At first, we trade. We make transactions based on now value for now benefits.
We exchange things in the immediate – whether we’re trading goats for chickens or shaking hands, there’s an instantaneous exchange of finite value. It’s easy enough to measure the present – substantive thinking takes over and pushes out the clouds.
But then, we bank. We create situations where we can exchange a-while-ago work for now benefits.
We develop systems like money, as a means of amassing more potential for future gains. We delay our enjoyment of things just a bit – sometimes a lot. I can work today for some money, and not spend that money until five, ten, fifty years from now. The delay is future-facing only.
Then, we develop credit. We trade sometime-soon for now.

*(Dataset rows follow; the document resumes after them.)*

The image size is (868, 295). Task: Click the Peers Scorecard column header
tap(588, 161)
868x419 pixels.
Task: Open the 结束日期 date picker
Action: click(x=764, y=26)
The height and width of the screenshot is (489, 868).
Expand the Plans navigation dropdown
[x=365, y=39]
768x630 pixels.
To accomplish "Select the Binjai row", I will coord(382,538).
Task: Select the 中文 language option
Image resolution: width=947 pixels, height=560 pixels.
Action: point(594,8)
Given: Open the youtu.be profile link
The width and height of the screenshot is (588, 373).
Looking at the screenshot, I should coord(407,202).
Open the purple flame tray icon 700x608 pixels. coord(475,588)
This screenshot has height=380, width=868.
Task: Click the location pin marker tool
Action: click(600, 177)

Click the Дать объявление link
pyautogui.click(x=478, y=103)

This is, almost uniformly, an accident. The idea of credit is so appealing because it feels like we’ve added some supplemental agility to our situation. And, in some very controlled cases, this is true – businesses who use credit smartly can access ranges of customers and suppliers otherwise not available. Credit, when marshaled as a resource and not treated as a lifeline, can be very helpful. But that’s a different story.
What next? Well, that’s the fear of a lot of businesses. That consumers will want to trade never for now.

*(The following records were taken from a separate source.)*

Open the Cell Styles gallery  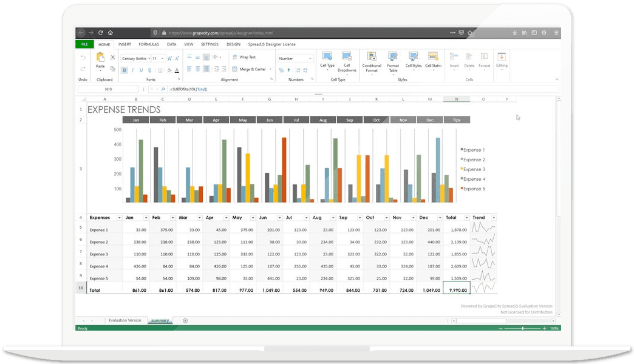click(x=413, y=57)
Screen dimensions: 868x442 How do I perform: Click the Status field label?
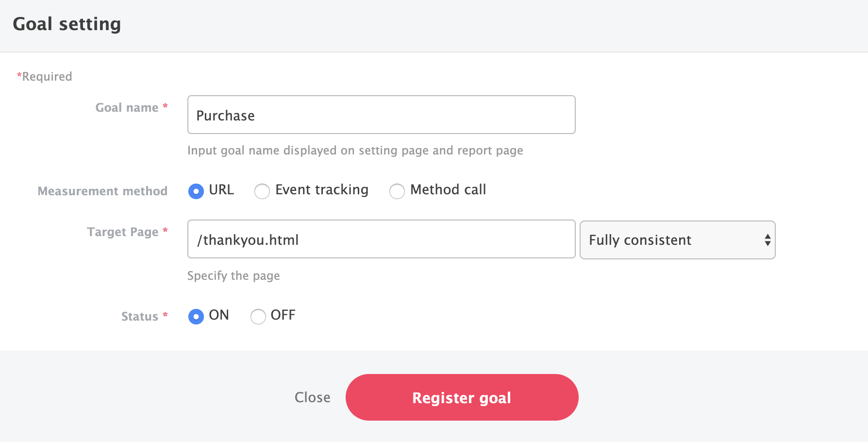(x=140, y=317)
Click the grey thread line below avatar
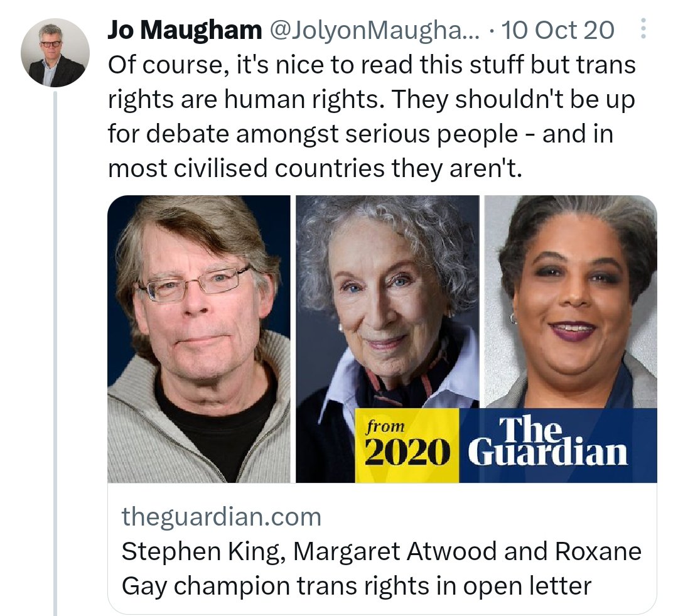Viewport: 678px width, 616px height. tap(55, 352)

That’s the fear behind detractors of the Fremium theory.
Let’s say I blog, as I do, and that what I write could be considered expert advice on a topic. The detractor’s theory goes; if I give my expertise away for free on a blog, why would anyone pay to engage me for work?
This is a virulent worry for freelancers, consultants and all manner of knowledge worker. We don’t want to give away our secrets, but in a world filled with asynchronicity, how can we avoid putting the social proof of our knowledge out front to be exploited?
Maybe if we stop worrying about having our trust in asynchronicity exploited, and start wielding it like the tool it can be, we’ll get more back from what we’ve paid forward.